WHAT YOU ARE ASKED TO DO:
Take the records below and copy them exactly.

TASK INPUTS:
= = =

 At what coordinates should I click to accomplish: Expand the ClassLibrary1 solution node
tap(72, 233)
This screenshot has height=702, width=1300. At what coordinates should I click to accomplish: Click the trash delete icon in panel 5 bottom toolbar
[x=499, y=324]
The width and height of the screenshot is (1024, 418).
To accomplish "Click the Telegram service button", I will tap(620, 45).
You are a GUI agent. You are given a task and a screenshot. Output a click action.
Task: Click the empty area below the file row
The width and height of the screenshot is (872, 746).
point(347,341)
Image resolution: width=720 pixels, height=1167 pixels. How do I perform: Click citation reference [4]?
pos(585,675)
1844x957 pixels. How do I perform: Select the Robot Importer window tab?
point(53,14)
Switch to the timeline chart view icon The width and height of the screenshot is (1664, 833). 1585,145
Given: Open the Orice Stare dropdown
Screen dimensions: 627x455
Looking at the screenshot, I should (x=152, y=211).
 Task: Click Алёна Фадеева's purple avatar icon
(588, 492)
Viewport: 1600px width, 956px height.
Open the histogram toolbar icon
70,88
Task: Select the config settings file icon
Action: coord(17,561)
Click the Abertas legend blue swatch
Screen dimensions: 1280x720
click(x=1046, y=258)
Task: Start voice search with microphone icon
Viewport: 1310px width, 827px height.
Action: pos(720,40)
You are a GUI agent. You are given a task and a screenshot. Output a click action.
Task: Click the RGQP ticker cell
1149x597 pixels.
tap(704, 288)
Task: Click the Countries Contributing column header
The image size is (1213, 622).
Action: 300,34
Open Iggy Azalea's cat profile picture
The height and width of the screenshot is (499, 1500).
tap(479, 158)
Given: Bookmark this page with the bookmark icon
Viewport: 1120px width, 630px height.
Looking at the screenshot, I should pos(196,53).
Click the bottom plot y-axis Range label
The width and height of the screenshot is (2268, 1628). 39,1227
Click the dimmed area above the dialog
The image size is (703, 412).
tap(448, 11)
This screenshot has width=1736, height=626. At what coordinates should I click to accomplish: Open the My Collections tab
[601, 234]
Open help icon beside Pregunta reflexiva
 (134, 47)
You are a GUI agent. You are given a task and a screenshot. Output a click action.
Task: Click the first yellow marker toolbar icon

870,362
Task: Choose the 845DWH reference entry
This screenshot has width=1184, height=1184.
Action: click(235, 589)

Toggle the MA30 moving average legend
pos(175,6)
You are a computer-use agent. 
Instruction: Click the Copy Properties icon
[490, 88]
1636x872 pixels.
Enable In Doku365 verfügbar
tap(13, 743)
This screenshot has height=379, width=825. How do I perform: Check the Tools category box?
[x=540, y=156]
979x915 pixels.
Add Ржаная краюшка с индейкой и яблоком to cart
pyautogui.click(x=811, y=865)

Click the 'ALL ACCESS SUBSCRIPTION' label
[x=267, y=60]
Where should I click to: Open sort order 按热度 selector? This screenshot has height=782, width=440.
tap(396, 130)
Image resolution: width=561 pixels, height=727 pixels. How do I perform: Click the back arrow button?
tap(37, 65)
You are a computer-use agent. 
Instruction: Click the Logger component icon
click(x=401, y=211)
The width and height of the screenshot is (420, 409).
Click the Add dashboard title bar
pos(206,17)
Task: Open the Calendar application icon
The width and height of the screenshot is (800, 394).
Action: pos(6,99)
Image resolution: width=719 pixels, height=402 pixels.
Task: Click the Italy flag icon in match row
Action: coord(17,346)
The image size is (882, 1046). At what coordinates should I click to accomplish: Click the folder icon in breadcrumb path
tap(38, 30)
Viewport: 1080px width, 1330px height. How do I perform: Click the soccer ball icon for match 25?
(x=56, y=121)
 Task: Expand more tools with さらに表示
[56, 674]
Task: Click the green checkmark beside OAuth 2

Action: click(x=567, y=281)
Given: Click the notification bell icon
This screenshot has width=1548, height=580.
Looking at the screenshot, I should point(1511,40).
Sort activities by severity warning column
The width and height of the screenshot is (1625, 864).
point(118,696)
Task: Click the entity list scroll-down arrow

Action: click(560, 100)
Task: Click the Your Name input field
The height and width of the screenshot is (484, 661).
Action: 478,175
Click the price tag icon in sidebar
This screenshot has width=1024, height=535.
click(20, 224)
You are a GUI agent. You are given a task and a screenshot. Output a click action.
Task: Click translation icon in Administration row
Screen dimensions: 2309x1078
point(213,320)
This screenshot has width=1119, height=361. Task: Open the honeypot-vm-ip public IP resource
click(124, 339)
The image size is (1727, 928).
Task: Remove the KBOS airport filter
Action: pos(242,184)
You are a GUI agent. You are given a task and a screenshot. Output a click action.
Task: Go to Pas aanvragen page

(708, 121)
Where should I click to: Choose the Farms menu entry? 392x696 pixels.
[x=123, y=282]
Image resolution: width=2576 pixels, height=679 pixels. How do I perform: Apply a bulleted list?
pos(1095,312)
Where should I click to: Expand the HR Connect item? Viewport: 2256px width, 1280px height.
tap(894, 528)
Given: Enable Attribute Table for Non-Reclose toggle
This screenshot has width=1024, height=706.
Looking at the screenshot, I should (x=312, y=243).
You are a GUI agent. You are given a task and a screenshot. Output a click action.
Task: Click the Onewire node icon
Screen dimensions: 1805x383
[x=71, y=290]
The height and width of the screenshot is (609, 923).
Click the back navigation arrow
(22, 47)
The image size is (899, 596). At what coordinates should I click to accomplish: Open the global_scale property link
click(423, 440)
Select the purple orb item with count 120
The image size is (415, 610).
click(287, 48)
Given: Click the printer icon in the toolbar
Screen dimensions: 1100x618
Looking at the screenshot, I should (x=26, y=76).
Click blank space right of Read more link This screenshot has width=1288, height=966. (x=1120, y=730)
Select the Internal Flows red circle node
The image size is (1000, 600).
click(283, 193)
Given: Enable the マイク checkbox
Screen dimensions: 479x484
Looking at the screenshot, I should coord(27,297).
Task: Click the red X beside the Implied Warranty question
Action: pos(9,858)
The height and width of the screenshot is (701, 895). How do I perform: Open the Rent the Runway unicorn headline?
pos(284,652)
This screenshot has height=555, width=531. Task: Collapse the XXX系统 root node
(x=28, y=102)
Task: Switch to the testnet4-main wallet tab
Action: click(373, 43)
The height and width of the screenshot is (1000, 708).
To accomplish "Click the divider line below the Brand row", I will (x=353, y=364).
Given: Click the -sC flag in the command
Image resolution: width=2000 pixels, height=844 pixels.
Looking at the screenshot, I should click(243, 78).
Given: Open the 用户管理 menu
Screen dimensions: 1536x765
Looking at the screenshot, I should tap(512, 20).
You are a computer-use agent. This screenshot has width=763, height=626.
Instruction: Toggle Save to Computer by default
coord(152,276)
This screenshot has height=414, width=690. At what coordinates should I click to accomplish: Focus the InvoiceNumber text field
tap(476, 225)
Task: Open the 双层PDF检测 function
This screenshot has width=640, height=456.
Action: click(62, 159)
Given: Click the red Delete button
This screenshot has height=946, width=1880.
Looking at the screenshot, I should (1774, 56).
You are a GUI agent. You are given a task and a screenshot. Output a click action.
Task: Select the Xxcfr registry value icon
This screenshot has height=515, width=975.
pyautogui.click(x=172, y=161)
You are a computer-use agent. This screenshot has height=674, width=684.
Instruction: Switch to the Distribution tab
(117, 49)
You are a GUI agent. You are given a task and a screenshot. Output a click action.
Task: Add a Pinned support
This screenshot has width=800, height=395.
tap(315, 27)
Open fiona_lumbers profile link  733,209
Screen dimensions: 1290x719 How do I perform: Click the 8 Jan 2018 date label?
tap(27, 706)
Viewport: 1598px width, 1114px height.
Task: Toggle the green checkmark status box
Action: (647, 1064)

= = =

RESULT OF THE TASK:
 At what coordinates should I click to accomplish: Expand the ClassLibrary1 solution node
tap(72, 233)
This screenshot has height=702, width=1300. At what coordinates should I click to accomplish: Click the trash delete icon in panel 5 bottom toolbar
[x=499, y=324]
The width and height of the screenshot is (1024, 418).
To accomplish "Click the Telegram service button", I will tap(620, 45).
You are a GUI agent. You are given a task and a screenshot. Output a click action.
Task: Click the empty area below the file row
The width and height of the screenshot is (872, 746).
point(347,341)
Image resolution: width=720 pixels, height=1167 pixels. How do I perform: Click citation reference [4]?
pos(585,675)
1844x957 pixels. How do I perform: Select the Robot Importer window tab?
point(53,14)
Switch to the timeline chart view icon The width and height of the screenshot is (1664, 833). 1585,145
Given: Open the Orice Stare dropdown
Screen dimensions: 627x455
Looking at the screenshot, I should (x=152, y=211).
 Task: Click Алёна Фадеева's purple avatar icon
(588, 492)
Viewport: 1600px width, 956px height.
Open the histogram toolbar icon
70,88
Task: Select the config settings file icon
Action: coord(17,561)
Click the Abertas legend blue swatch
Screen dimensions: 1280x720
click(x=1046, y=258)
Task: Start voice search with microphone icon
Viewport: 1310px width, 827px height.
Action: pos(720,40)
You are a GUI agent. You are given a task and a screenshot. Output a click action.
Task: Click the RGQP ticker cell
1149x597 pixels.
tap(704, 288)
Task: Click the Countries Contributing column header
The image size is (1213, 622).
Action: 300,34
Open Iggy Azalea's cat profile picture
The height and width of the screenshot is (499, 1500).
tap(479, 158)
Given: Bookmark this page with the bookmark icon
Viewport: 1120px width, 630px height.
Looking at the screenshot, I should pos(196,53).
Click the bottom plot y-axis Range label
The width and height of the screenshot is (2268, 1628). 39,1227
Click the dimmed area above the dialog
The image size is (703, 412).
tap(448, 11)
This screenshot has width=1736, height=626. At what coordinates should I click to accomplish: Open the My Collections tab
[601, 234]
Open help icon beside Pregunta reflexiva
 (134, 47)
You are a GUI agent. You are given a task and a screenshot. Output a click action.
Task: Click the first yellow marker toolbar icon

870,362
Task: Choose the 845DWH reference entry
This screenshot has width=1184, height=1184.
Action: click(235, 589)

Toggle the MA30 moving average legend
pos(175,6)
You are a computer-use agent. 
Instruction: Click the Copy Properties icon
[490, 88]
1636x872 pixels.
Enable In Doku365 verfügbar
tap(13, 743)
This screenshot has height=379, width=825. How do I perform: Check the Tools category box?
[x=540, y=156]
979x915 pixels.
Add Ржаная краюшка с индейкой и яблоком to cart
pyautogui.click(x=811, y=865)

Click the 'ALL ACCESS SUBSCRIPTION' label
[x=267, y=60]
Where should I click to: Open sort order 按热度 selector? This screenshot has height=782, width=440.
tap(396, 130)
Image resolution: width=561 pixels, height=727 pixels. How do I perform: Click the back arrow button?
tap(37, 65)
You are a computer-use agent. 
Instruction: Click the Logger component icon
click(x=401, y=211)
The width and height of the screenshot is (420, 409).
Click the Add dashboard title bar
pos(206,17)
Task: Open the Calendar application icon
The width and height of the screenshot is (800, 394).
Action: pos(6,99)
Image resolution: width=719 pixels, height=402 pixels.
Task: Click the Italy flag icon in match row
Action: coord(17,346)
The image size is (882, 1046). At what coordinates should I click to accomplish: Click the folder icon in breadcrumb path
tap(38, 30)
Viewport: 1080px width, 1330px height. How do I perform: Click the soccer ball icon for match 25?
(x=56, y=121)
 Task: Expand more tools with さらに表示
[56, 674]
Task: Click the green checkmark beside OAuth 2

Action: click(x=567, y=281)
Given: Click the notification bell icon
This screenshot has width=1548, height=580.
Looking at the screenshot, I should point(1511,40).
Sort activities by severity warning column
The width and height of the screenshot is (1625, 864).
point(118,696)
Task: Click the entity list scroll-down arrow

Action: click(560, 100)
Task: Click the Your Name input field
The height and width of the screenshot is (484, 661).
Action: 478,175
Click the price tag icon in sidebar
This screenshot has width=1024, height=535.
click(20, 224)
You are a GUI agent. You are given a task and a screenshot. Output a click action.
Task: Click translation icon in Administration row
Screen dimensions: 2309x1078
point(213,320)
This screenshot has width=1119, height=361. Task: Open the honeypot-vm-ip public IP resource
click(124, 339)
The image size is (1727, 928).
Task: Remove the KBOS airport filter
Action: pos(242,184)
You are a GUI agent. You are given a task and a screenshot. Output a click action.
Task: Go to Pas aanvragen page

(708, 121)
Where should I click to: Choose the Farms menu entry? 392x696 pixels.
[x=123, y=282]
Image resolution: width=2576 pixels, height=679 pixels. How do I perform: Apply a bulleted list?
pos(1095,312)
Where should I click to: Expand the HR Connect item? Viewport: 2256px width, 1280px height.
tap(894, 528)
Given: Enable Attribute Table for Non-Reclose toggle
This screenshot has width=1024, height=706.
Looking at the screenshot, I should (x=312, y=243).
You are a GUI agent. You are given a task and a screenshot. Output a click action.
Task: Click the Onewire node icon
Screen dimensions: 1805x383
[x=71, y=290]
The height and width of the screenshot is (609, 923).
Click the back navigation arrow
(22, 47)
The image size is (899, 596). At what coordinates should I click to accomplish: Open the global_scale property link
click(423, 440)
Select the purple orb item with count 120
The image size is (415, 610).
click(287, 48)
Given: Click the printer icon in the toolbar
Screen dimensions: 1100x618
Looking at the screenshot, I should (x=26, y=76).
Click blank space right of Read more link This screenshot has width=1288, height=966. (x=1120, y=730)
Select the Internal Flows red circle node
The image size is (1000, 600).
click(283, 193)
Given: Enable the マイク checkbox
Screen dimensions: 479x484
Looking at the screenshot, I should coord(27,297).
Task: Click the red X beside the Implied Warranty question
Action: pos(9,858)
The height and width of the screenshot is (701, 895). How do I perform: Open the Rent the Runway unicorn headline?
pos(284,652)
This screenshot has height=555, width=531. Task: Collapse the XXX系统 root node
(x=28, y=102)
Task: Switch to the testnet4-main wallet tab
Action: click(373, 43)
The height and width of the screenshot is (1000, 708).
To accomplish "Click the divider line below the Brand row", I will (x=353, y=364).
Given: Click the -sC flag in the command
Image resolution: width=2000 pixels, height=844 pixels.
Looking at the screenshot, I should click(243, 78).
Given: Open the 用户管理 menu
Screen dimensions: 1536x765
Looking at the screenshot, I should tap(512, 20).
You are a computer-use agent. This screenshot has width=763, height=626.
Instruction: Toggle Save to Computer by default
coord(152,276)
This screenshot has height=414, width=690. At what coordinates should I click to accomplish: Focus the InvoiceNumber text field
tap(476, 225)
Task: Open the 双层PDF检测 function
This screenshot has width=640, height=456.
Action: click(62, 159)
Given: Click the red Delete button
This screenshot has height=946, width=1880.
Looking at the screenshot, I should (1774, 56).
You are a GUI agent. You are given a task and a screenshot. Output a click action.
Task: Select the Xxcfr registry value icon
This screenshot has height=515, width=975.
pyautogui.click(x=172, y=161)
You are a computer-use agent. This screenshot has height=674, width=684.
Instruction: Switch to the Distribution tab
(117, 49)
You are a GUI agent. You are given a task and a screenshot. Output a click action.
Task: Add a Pinned support
This screenshot has width=800, height=395.
tap(315, 27)
Open fiona_lumbers profile link  733,209
Screen dimensions: 1290x719 How do I perform: Click the 8 Jan 2018 date label?
tap(27, 706)
Viewport: 1598px width, 1114px height.
Task: Toggle the green checkmark status box
Action: (647, 1064)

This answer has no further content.